Re: Sharing Memory across Map task [multiple cores] runing in same machine

2008-09-05 Thread Owen O'Malley
On Fri, Sep 5, 2008 at 12:59 AM, Amit Kumar Singh
<[EMAIL PROTECTED]>wrote:

> Can we use something like RAM FS to share static data across map tasks.


As others have said, this won't work right. You probably should look at
MultiThreadMapRunner,
which uses a thread pool to process the inputs. It is typically used for
crawling or other map methods that take long times per a record. If you have
substantial work inside the map, you can saturate CPUs that way. Of course
the downside is that you have a single RecordReader feeding you inputs, so
you are limited by the reading speed of a single HDFS client.

-- Owen


Re: Sharing Memory across Map task [multiple cores] runing in same machine

2008-09-05 Thread Devaraj Das

Hadoop doesn't support this natively. So if you need this kind of a
functionality, you'd need to code your application in such a way. But I am
worried about the race conditions in determining which task should first
create the ramfs and load the data.
If you can provide atomicity in determining whether the ramfs has been
created and data loaded, and if not, then do the creation/load, then things
should work. 
If atomicity cannot be guaranteed, you might consider this -
1) Run a job with only maps that creates the ramfs and loads the data (if
your cluster is small you can do this manually). You can use distributed
cache to store the data you want to load.
2) Run your job that processes the data
3) Run a third job to delete the ramfs.


On 9/5/08 1:29 PM, "Amit Kumar Singh" <[EMAIL PROTECTED]> wrote:

> Can we use something like RAM FS to share static data across map tasks.
> 
> Scenario,
> 1) Quadcore machine
> 2) 2 1-TB Disk
> 3) 8 GB ram,
> 
> Now Ii need ~2.7 GB ram per Map process to load some static data in memory
> using which i would be processing data.(cpu intensive jobs)
> 
> Can i share memory across mappers on the same machine so that memory
> footprint is less and i can run more than 4 mappers simultaneously
> utilizing all 4 cores.
> 
> Can we use stuff like RamFS
> 




Sharing Memory across Map task [multiple cores] runing in same machine

2008-09-05 Thread Amit Kumar Singh
Can we use something like RAM FS to share static data across map tasks.

Scenario,
1) Quadcore machine
2) 2 1-TB Disk
3) 8 GB ram,

Now Ii need ~2.7 GB ram per Map process to load some static data in memory
using which i would be processing data.(cpu intensive jobs)

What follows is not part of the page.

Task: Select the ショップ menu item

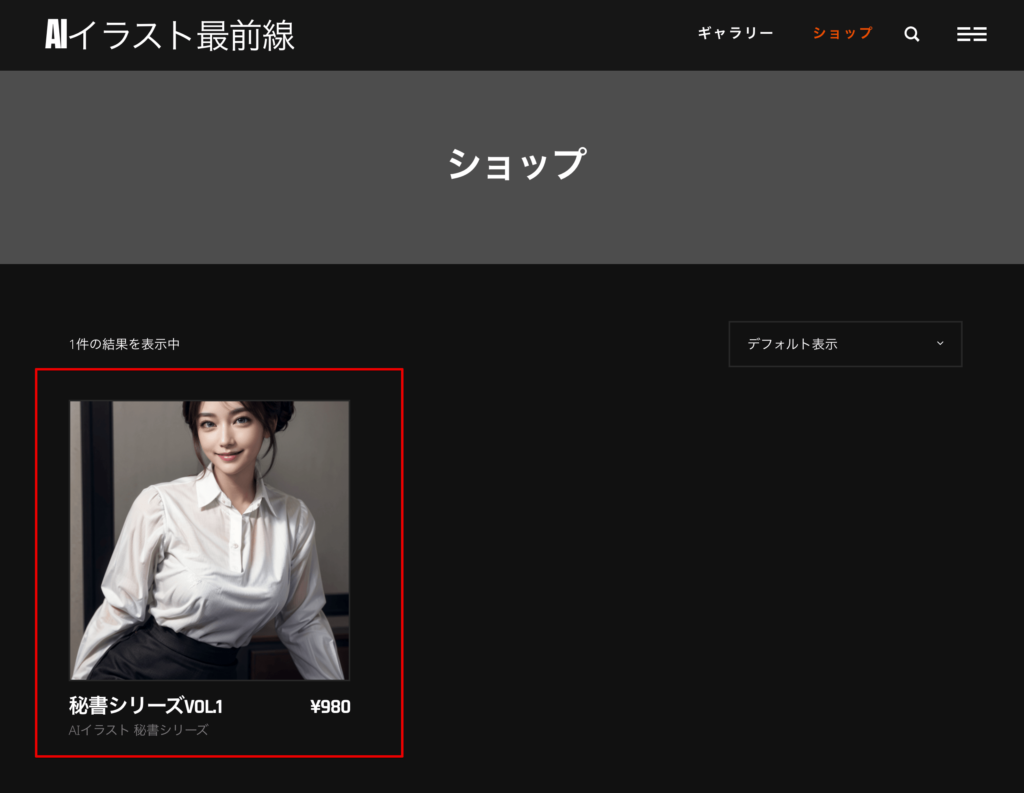Action: tap(842, 33)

Can i share memory across mappers on the same machine so that memory
footprint is less and i can run more than 4 mappers simultaneously
utilizing all 4 cores.

Can we use stuff like RamFS



Sharing Memory across Map task [multiple cores] runing in same machine

2008-09-05 Thread Amit Kumar Singh
Can we use something like RAM FS to share static data across map tasks.

Scenario,
1) Quadcore machine
2) 2 1-TB Disk
3) 8 GB ram,

Now Ii need ~2.7 GB ram per Map process to load some static data in memory
using which i would be processing data.(cpu intensive jobs)

Can i share memory across mappers on the same machine so that memory
footprint is less and i can run more than 4 mappers simultaneously
utilizing all 4 cores.

Can we use stuff like RamFS